LAS VEGAS, NEVADA, UNITED STATES, June 11, 2024 /EINPresswire / -- DelveInsight's“Duchenne Muscular Dystrophy Market Insights, Epidemiology, and Market Forecast-2034′′ report offers an in-depth understanding of the Duchenne Muscular Dystrophy, historical and forecasted epidemiology as well as the Duchenne Muscular Dystrophy market trends in the United States, EU4 (Germany, Spain, Italy, France) the United Kingdom and Japan.
To Know in detail about the Duchenne Muscular Dystrophy market outlook, drug uptake, treatment scenario and epidemiology trends, Click here; Duchenne Muscular Dystrophy Market Forecast
Some of the key facts of the Duchenne Muscular Dystrophy Market Report:
The Duchenne Muscular Dystrophy market size was valued approximately USD 2,150 million in 2023 and is anticipated to grow with a significant CAGR during the study period (2020-2034)
In January 2024, Santhera Pharmaceuticals unveiled the launch of AGAMREE (vamorolone) in Germany for the treatment of Duchenne muscular dystrophy (DMD) patients aged four years and older. This marks Santhera Pharmaceuticals' official entry into the commercial phase of its biopharmaceutical endeavors.
In 2023, the United States had the highest prevalence of Duchenne muscular dystrophy (DMD) among the 7MM countries, with approximately 17,200 cases, projected to increase at a favorable compound annual growth rate (CAGR).
In 2023, there were approximately 13,800 cases of large mutation and 3,400 cases of small mutation in the United States. Additionally, point mutation accounted for around 1,700 cases during the same year. It is anticipated that these cases will rise over the study period from 2024 to 2034 alongside the increase in prevalence.
In 2023, there were approximately 8,200 cases of ambulatory and 8,900 cases of non-ambulatory individuals in the US. These numbers are anticipated to rise by the year 2034.

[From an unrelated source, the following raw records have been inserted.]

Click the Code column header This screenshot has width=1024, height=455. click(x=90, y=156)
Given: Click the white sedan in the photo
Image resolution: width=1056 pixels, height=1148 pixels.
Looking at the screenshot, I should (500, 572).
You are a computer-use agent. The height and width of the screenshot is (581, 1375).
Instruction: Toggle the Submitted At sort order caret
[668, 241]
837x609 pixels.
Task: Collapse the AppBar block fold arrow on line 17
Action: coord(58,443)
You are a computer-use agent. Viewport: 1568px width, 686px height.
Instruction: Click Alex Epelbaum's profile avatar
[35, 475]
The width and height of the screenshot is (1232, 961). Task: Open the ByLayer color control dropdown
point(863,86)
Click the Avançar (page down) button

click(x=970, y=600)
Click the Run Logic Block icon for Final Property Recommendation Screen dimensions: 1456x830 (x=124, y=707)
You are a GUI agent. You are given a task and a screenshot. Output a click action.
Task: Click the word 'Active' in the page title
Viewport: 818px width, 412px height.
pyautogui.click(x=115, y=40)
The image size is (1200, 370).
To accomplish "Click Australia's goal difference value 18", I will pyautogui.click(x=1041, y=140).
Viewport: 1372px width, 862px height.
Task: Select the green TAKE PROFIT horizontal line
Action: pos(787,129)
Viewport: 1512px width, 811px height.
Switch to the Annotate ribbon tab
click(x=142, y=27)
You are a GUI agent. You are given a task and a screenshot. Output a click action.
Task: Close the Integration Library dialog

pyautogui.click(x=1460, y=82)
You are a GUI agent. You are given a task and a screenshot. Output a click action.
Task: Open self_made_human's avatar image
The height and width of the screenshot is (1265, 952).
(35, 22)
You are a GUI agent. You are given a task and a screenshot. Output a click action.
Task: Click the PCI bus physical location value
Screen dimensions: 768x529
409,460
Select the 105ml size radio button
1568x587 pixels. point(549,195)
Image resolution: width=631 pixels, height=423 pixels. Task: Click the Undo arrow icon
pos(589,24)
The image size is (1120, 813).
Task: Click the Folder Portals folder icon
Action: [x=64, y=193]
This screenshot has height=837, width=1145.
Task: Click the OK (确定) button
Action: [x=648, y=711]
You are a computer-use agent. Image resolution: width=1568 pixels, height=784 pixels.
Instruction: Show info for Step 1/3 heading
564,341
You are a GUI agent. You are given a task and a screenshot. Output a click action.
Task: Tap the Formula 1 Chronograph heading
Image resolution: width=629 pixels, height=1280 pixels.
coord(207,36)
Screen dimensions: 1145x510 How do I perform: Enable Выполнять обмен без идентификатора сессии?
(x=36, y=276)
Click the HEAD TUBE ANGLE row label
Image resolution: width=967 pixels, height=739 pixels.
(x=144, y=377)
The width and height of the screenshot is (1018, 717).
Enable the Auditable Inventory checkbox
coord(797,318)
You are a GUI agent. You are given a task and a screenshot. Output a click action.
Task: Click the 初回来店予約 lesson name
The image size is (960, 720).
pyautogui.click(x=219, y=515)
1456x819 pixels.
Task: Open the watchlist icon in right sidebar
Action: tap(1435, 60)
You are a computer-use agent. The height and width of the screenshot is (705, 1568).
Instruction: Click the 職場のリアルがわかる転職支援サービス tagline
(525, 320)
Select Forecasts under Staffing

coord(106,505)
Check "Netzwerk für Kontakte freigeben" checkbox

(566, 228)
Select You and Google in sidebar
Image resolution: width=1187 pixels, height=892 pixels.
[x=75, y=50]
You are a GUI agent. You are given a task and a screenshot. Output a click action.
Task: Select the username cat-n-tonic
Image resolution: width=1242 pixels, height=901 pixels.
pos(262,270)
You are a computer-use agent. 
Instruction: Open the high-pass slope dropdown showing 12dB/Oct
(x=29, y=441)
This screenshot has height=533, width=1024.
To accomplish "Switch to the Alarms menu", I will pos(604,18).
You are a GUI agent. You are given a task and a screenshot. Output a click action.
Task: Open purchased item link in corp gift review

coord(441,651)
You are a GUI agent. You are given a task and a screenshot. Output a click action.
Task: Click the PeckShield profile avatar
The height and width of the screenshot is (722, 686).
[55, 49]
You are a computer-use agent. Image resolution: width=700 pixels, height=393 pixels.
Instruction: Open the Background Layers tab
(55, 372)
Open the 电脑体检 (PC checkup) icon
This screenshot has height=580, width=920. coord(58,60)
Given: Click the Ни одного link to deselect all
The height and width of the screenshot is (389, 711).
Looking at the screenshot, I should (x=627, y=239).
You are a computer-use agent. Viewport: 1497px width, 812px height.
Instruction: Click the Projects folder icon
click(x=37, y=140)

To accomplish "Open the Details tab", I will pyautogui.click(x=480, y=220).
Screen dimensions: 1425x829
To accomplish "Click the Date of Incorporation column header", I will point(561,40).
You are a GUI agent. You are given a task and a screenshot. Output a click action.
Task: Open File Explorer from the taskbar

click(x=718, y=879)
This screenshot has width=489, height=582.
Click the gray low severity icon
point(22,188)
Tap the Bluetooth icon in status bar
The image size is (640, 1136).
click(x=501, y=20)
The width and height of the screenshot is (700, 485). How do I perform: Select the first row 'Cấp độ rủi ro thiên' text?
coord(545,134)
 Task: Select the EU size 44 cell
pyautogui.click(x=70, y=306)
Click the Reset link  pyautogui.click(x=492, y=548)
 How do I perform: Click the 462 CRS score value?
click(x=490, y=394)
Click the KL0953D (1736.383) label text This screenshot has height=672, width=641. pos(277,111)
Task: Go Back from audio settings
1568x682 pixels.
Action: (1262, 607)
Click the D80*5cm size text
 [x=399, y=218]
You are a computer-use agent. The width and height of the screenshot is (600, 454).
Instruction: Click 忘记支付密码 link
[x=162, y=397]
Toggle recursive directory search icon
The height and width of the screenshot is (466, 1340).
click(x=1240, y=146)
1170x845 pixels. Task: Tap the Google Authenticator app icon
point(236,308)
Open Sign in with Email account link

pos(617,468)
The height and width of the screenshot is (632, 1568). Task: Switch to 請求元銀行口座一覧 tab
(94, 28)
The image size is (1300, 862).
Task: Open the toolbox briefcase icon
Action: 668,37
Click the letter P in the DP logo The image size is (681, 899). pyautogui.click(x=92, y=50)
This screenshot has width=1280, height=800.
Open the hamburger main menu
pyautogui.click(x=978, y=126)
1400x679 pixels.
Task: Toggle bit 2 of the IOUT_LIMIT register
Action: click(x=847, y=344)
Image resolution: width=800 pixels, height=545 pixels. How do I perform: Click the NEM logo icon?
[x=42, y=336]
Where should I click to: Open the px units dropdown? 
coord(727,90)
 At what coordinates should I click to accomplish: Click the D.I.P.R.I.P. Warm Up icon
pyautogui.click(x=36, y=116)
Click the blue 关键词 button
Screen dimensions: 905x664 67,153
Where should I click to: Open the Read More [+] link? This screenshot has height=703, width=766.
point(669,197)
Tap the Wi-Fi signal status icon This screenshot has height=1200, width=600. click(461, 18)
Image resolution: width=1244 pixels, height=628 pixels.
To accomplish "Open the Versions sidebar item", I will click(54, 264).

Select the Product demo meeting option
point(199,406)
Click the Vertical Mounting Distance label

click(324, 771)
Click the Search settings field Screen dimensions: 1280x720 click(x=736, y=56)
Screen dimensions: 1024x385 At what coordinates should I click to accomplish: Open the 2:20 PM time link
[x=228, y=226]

Key Duchenne Muscular Dystrophy Companies: Taiho Pharma, Italfarmaco, Antisense Therapeutics, Sarepta Therapeutics, Santhera Pharmaceuticals/ReveraGen Biopharma, Pfizer, FibroGen, Capricor Therapeutics, Fibrogen, Roche/Sarepta Therapeutics, Edgewise Therapeutics, Wave Life Sciences Ltd, PepGen, Ultragenyx Pharmaceutical, and others
Key Duchenne Muscular Dystrophy Therapies: TAS205 (pizuglanstat), Givinostat (ITF2357), ATL1102, SRP-9001, Vamorolone, PF06939926, Pamrevlumab, CAP-1002, Pamrevlumab, Delandistrogene moxeparvovec, EDG 5506, WVE N531, PGN EDO51, UX810, and others
The Duchenne Muscular Dystrophy epidemiology based on gender analyzed that Duchenne Muscular Dystrophy rarely affects females
The Duchenne Muscular Dystrophy market is expected to surge due to the disease's increasing prevalence and awareness during the forecast period. Furthermore, launching various multiple-stage Duchenne Muscular Dystrophy pipeline products will significantly revolutionize the Duchenne Muscular Dystrophy market dynamics.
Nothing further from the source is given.